5 But now trouble comes to you, and you are discouraged; it strikes you, and you are dismayed. 6 Should not your piety be your confidence and your blameless ways your hope? 7 “Consider now: Who, being innocent, has ever perished? Where were the upright ever destroyed? 8 As I have observed, those who plow evil and those who sow trouble reap it. 9 At the breath of God they perish; at the blast of his anger they are no more. — Job 4:5-9

Next up: Bildad.

1 Then Bildad the Shuhite replied: 2 “How long will you say such things? Your words are a blustering wind. 3 Does God pervert justice? Does the Almighty pervert what is right? 4 When your children sinned against him, he gave them over to the penalty of their sin. 5 But if you will seek God earnestly and plead with the Almighty, 6 if you are pure and upright, even now he will rouse himself on your behalf and restore you to your prosperous state. — Job 8:1-6

Next in the parade of stars is Job’s friend Zophar.

13 “Yet if you devote your heart to him and stretch out your hands to him, 14 if you put away the sin that is in your hand and allow no evil to dwell in your tent, 15 then, free of fault, you will lift up your face; you will stand firm and without fear. 16 You will surely forget your trouble, recalling it only as waters gone by. 17 Life will be brighter than noonday, and darkness will become like morning. 18 You will be secure, because there is hope; you will look about you and take your rest in safety. 19 You will lie down, with no one to make you afraid, and many will court your favor. 20 But the eyes of the wicked will fail, and escape will elude them; their hope will become a dying gasp.” — Job 11:13-20

All three of these friends are saying the same thing: God is punishing you because you’ve sinned and it’s up to you to fix your own problems.

How does Job respond? With a bit of sarcastic humor …

2 “Doubtless you are the only people who matter, and wisdom will die with you! — Job 12:2

1 Then Job replied: 2 “I have heard many things like these; you are miserable comforters, all of you! 3 Will your long-winded speeches never end? What ails you that you keep on arguing? — Job 16:1-3

The advice Job receives from his friends is simple: work harder to be better. Then God will bless you. This advice leads to two problems.

The hammer of self-righteousness.

God calls us to live righteous lives. A simple definition of righteous is this: to do the right thing for the right reason.

In other words, I obey God’s command to not get drunk because I want to honor him.

A self-righteous approach would be this: I’m not getting drunk because I want to prove I have more control over my actions than you do.

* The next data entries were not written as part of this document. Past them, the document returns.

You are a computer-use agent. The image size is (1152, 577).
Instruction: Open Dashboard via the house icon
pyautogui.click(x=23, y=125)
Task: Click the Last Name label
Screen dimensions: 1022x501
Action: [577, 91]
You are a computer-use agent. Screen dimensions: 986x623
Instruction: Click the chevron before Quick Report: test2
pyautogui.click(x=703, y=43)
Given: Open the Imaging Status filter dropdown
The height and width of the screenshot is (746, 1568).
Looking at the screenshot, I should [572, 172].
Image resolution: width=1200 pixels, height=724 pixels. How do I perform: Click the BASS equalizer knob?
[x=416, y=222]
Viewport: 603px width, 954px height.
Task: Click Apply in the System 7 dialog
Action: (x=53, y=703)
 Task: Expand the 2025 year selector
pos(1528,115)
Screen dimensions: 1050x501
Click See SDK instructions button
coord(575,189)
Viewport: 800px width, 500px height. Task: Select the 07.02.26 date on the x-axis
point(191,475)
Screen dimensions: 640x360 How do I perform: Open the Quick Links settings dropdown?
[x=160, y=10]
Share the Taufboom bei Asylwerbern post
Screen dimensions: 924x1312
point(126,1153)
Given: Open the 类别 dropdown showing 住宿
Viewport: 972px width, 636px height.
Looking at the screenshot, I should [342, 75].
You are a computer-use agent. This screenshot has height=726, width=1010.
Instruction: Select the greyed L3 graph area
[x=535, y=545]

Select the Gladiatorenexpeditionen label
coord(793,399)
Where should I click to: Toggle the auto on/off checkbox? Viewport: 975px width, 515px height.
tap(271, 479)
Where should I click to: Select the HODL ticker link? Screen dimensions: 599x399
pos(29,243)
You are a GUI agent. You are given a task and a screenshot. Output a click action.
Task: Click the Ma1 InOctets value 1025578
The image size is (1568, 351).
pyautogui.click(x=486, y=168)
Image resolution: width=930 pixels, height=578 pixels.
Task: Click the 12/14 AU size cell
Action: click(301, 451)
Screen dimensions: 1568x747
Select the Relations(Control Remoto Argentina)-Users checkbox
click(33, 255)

In both cases, I didn’t get drunk. If the end result was all that mattered, then God should be pleased either way.

But that’s not how God thinks.

Legalism allows you to look good on the outside and not be changed on the inside. Legalism allows you to claim “I’ve never killed anybody” while still hating people in your heart.

The myth of self-sufficiency.

Self-righteousness and self-sufficiency go hand-in-hand. Rather than encouraging Job to rely on God, his friends were actually encouraging him to rely on himself.

“Job you need to do this. Job you need to stop that.”

On the surface, it seems logical: if you created all your problems, then surely you must be able to fix them all, too.

Legalism says God will love you if you change. The gospel says God already loves you and he will change you because he loves you.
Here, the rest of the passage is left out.